I remember listening to the Diane Rehm show that day, and a caller called in, and actually blamed conservative groups for flooding the web site with traffic, with the intent of making it break. In hindsight, we know that HealthCare.gov crashed under its own weight, and not because of massive popularity.
But, the caller does raise an interesting issue. With the self-imposed deadline of December 1 rapidly approaching, I thought there are many conservative groups who are invested in the site not working. And, I can speculated that sites may try to flood Healthcare.gov with traffic, trying to get a Denial of Service attack.
So I googled Denial of Service attack. And what’s the fourth hit? Denial of Service Attack Healthcare.gov.
So apparently, others had this idea.HealthCare.gov has been targeted 16 times by cyber attacks. But this number was viewed as relatively low.

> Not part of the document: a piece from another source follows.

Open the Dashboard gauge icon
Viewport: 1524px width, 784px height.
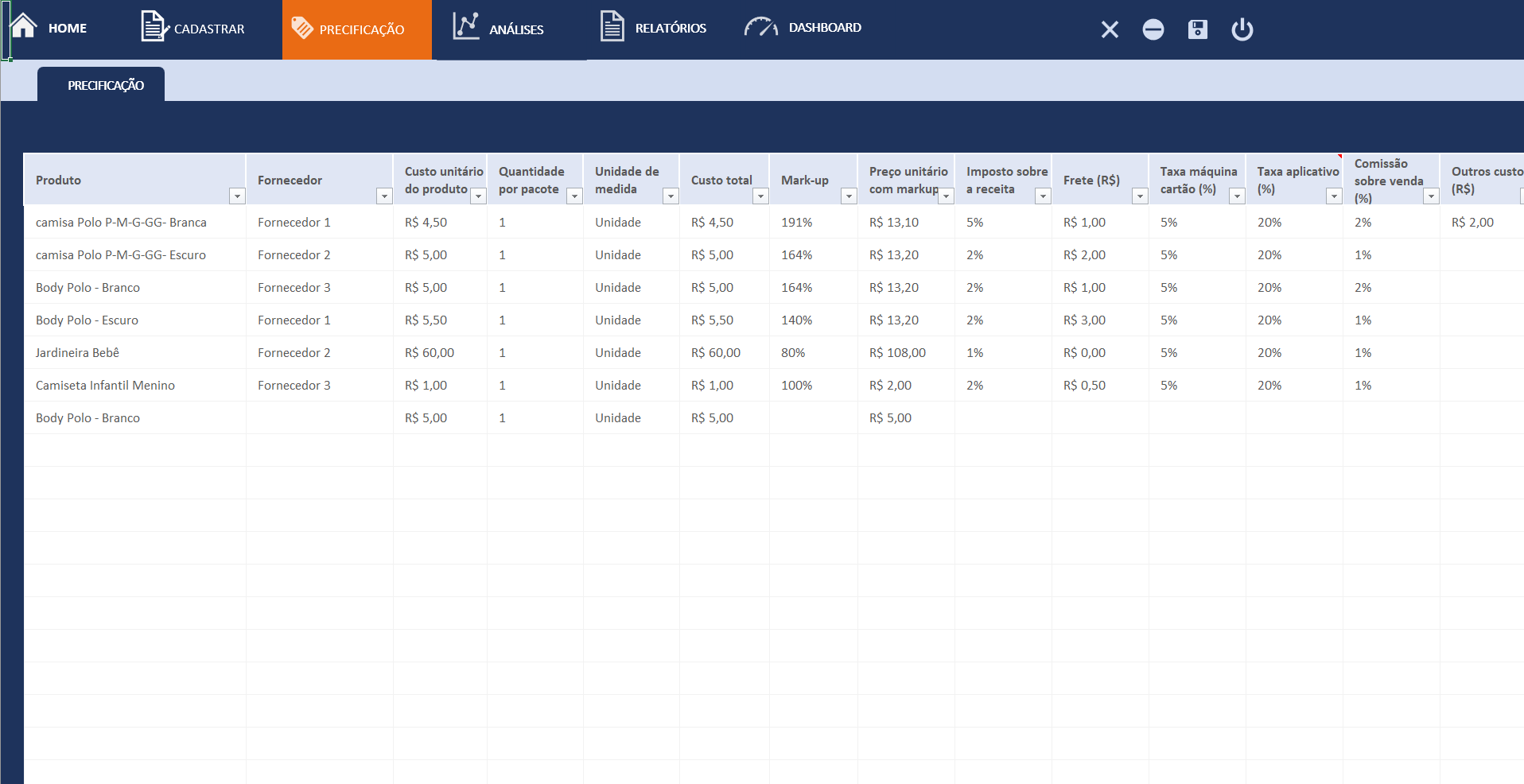[x=760, y=28]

“The fact there was only 16 is surprising. Maybe those 16 are the documented ones,” he said of healthcare.gov. “Due to the fact there are consumers punching in personal identifying info, that makes it a very attractive target.”
During her testimony today, Stempfley said at least one of the attempts involved a Distributed Denial of Service (DDoS) attack, in which a hacker tries to flood a website with junk inquiries until it overloads and crashes the servers.
Stempfley said the DDoS attack did not succeed. However, she did not elaborate on the hacking techniques used in the other documented attempts and what, if any, damage was done.
I suspect HHS will be on red-alert for DOS attacks on Sunday. As it stands, the White House is “still urging people not to flood the website right away.”